ページ抜粋:
━━━━━━
船狂ち爺さんの

「私の予科練記」第24回

大野国民学校から海軍工廠日野宿舎へ




 甲乙混成での、生活も旬日を待たず解隊となった。この期間は、ほんの、一週間
にも満たない日数であったが、重苦しい日々であった様に記憶している。そして、
この間に、私をはじめ数人が、私物の紛失を経験していて、本当に良い思い出はな
い。

 甲14、15、16期は、菅小隊長に引率されて、近くの国鉄の駅から、列車
で、日野駅に向かい、海軍工廠の第2日野工員寄宿舎に着いた。

 たしか、7月20日前後の日であったろう。工員宿舎には、既に、甲14,15、16
期の練習生が、2個小隊ほど、先着していた。その殆どが、福空での同分隊で顔見
知りの同期生であったので、安堵した。彼らも、佐鎮から、いずれかの隊に配置さ
れたものの、我々みたいに、甲乙の軋轢に遭ったり、何らかの理由で、日野に来て
いたようであった。

 そこに、集まっていた、士官は、中隊付き士官前田瑞穂海軍少尉(海機出)、菅小
隊長・本田少尉候補生(予備生徒出)・岩山少尉候補生(予備生徒出)それに、中隊付
き下士官柏木二等兵曹(砲術学校高等科出)であって、未だ中隊長は、赴任していな
かった。
━━━━━━
(データセットの行)
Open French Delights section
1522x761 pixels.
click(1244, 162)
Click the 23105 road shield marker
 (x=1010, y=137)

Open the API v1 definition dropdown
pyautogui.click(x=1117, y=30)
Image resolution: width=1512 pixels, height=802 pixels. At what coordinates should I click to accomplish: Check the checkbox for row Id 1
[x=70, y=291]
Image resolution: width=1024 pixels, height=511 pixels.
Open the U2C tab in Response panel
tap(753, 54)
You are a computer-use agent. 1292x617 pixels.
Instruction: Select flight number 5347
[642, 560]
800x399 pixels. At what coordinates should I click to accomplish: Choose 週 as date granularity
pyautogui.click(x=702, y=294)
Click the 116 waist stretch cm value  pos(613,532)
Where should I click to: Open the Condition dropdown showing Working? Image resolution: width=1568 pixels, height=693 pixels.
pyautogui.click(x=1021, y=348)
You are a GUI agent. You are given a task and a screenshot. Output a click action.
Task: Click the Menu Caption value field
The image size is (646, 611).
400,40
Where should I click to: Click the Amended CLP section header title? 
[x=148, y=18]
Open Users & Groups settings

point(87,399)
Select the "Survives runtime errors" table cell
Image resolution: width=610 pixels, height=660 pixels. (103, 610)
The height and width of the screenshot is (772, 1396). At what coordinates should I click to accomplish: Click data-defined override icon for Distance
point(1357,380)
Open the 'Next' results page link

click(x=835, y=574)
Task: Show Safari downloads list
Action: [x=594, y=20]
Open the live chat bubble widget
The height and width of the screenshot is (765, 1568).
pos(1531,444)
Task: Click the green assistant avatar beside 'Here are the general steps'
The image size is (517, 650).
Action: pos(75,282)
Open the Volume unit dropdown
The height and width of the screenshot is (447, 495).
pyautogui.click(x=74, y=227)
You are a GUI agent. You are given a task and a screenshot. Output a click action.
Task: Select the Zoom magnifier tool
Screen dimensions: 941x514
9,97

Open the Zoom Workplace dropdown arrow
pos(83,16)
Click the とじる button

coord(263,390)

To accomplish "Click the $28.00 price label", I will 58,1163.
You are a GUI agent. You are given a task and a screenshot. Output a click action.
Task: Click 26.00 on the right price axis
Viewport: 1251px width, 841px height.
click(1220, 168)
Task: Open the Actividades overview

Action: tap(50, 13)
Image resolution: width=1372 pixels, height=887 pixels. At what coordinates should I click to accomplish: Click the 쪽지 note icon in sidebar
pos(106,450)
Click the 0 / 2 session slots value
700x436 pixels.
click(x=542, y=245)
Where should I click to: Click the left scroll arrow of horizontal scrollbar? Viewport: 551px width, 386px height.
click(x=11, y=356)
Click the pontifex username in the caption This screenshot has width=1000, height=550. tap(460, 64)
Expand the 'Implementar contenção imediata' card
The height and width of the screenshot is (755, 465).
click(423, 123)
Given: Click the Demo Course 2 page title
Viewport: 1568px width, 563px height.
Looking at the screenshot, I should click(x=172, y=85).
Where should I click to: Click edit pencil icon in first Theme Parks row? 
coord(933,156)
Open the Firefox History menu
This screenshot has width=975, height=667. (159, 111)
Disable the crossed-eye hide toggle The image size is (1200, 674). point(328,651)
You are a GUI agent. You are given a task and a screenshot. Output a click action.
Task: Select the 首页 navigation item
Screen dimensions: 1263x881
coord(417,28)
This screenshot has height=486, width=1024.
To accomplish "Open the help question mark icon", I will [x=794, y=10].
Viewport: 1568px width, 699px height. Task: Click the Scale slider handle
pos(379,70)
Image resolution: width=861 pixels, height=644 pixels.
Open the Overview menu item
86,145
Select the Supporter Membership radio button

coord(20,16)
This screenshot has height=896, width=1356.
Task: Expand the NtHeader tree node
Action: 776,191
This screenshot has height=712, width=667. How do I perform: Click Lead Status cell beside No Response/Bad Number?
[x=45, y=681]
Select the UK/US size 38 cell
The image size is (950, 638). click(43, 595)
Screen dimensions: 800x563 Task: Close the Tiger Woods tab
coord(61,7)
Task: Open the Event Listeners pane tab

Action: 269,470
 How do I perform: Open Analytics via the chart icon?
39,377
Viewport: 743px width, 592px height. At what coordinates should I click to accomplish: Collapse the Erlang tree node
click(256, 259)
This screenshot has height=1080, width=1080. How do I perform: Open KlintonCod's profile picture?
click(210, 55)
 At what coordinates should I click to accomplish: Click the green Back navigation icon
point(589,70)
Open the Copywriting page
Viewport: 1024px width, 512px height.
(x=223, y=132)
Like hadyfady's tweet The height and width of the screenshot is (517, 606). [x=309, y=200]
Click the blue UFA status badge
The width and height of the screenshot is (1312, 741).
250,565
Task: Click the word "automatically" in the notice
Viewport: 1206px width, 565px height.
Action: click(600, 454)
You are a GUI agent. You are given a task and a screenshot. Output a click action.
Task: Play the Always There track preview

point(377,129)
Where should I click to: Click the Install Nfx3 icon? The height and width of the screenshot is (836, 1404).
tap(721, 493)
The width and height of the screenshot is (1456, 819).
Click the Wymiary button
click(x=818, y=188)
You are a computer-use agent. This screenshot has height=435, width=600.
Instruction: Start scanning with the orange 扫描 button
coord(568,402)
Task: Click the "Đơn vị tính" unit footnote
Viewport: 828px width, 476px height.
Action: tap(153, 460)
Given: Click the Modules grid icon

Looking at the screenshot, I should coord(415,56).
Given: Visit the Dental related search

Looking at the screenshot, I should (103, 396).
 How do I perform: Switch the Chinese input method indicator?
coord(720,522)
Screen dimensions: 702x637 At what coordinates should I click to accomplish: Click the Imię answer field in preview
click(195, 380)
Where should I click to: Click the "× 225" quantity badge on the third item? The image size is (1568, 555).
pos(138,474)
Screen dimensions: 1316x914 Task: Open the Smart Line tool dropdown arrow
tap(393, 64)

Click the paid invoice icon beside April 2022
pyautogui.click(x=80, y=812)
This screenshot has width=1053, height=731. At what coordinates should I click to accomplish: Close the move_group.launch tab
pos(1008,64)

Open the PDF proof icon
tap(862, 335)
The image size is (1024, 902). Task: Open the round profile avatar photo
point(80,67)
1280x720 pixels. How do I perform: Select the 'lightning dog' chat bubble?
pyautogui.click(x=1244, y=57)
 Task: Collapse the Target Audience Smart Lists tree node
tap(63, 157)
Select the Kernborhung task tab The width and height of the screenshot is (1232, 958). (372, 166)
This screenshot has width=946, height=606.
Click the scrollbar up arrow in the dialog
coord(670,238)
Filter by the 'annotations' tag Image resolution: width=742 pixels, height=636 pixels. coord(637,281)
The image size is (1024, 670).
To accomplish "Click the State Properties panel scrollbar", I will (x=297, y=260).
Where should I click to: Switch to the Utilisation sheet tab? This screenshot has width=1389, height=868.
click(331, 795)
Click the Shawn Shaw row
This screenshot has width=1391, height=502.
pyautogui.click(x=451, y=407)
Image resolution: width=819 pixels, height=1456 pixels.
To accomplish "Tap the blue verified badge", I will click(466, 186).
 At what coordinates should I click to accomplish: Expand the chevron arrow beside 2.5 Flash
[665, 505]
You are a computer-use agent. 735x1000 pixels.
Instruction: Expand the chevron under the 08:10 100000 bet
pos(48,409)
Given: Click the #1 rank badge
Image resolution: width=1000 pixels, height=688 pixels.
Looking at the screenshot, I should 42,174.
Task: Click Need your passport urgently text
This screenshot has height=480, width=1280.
━━━━━━
課題 1: 予科練の回想の「たしか、7月20日前後の日であったろう。」という一文を英語に訳してください。
課題 2: 予科練の回想のうち、「甲乙混成での、生活も旬日を待たず解隊となった。この期間は、ほんの、一週間」から「で、日野駅に向かい、海軍工廠の第2日野工員寄宿舎に着いた。」までを一字も変えずに書き出してください。

解答例 1: It was probably sometime around July 20.

解答例 2:
甲乙混成での、生活も旬日を待たず解隊となった。この期間は、ほんの、一週間
にも満たない日数であったが、重苦しい日々であった様に記憶している。そして、
この間に、私をはじめ数人が、私物の紛失を経験していて、本当に良い思い出はな
い。

 甲14、15、16期は、菅小隊長に引率されて、近くの国鉄の駅から、列車
で、日野駅に向かい、海軍工廠の第2日野工員寄宿舎に着いた。